Con una mano dentro del bolsillo del pantalón, David contempla el viejo muro que un día, hace muchos años, lució majestuoso presidiendo el pueblo. Eso al menos dice la abuela, que es la encargada de contar historias antiguas. Aquellos ladrillos resquebrajados sirvieron una vez para proteger una enorme mansión, testigo de brillantes fiestas, que enloquecía a los vecinos. Ahora en las grietas viven las arañas, escondidas a la caza de insectos. El niño de ocho años queda hipnotizado por el temblor de un abejorro agonizante en una telaraña. Después, contempla las huellas que los gamberros han dejado impresas. No se molesta en leerlas a pesar de que sabe hacerlo muy bien, para eso es el más listo de la clase.

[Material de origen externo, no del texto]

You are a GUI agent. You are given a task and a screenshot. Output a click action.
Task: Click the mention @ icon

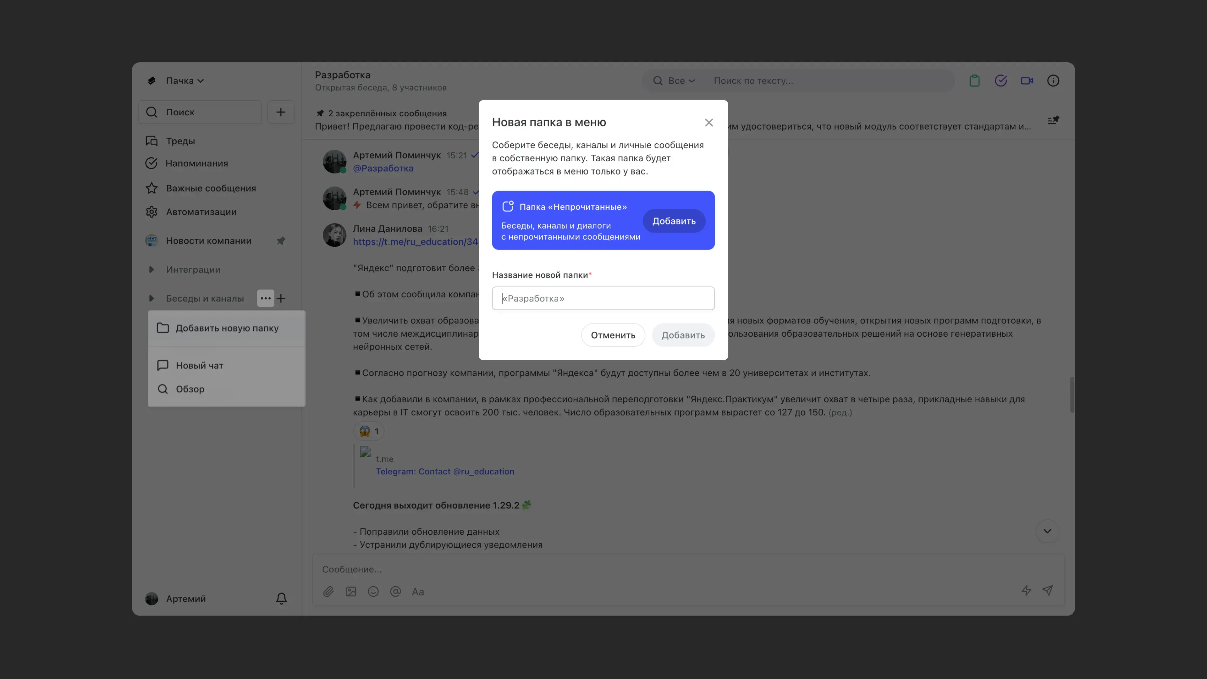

Saca del bolsillo el bote que ha tomado prestado del cuarto de su hermano mayor, que a esta hora estará jugando al fútbol con sus amigos. Lo agita, como ha visto hacer en una película, y enseguida comienza a formar las letras. Julia, que pasa por ahí diariamente de ca-mino al colegio, comprenderá enseguida.
Por temor a que lo pillen, escribe presurosamente. Al fin, mira satisfecho un instante antes de salir corriendo. Sobre insultos, dibujos obscenos y símbolos políticos, una frase azul se ha hecho dueña de la pared: I love you so much.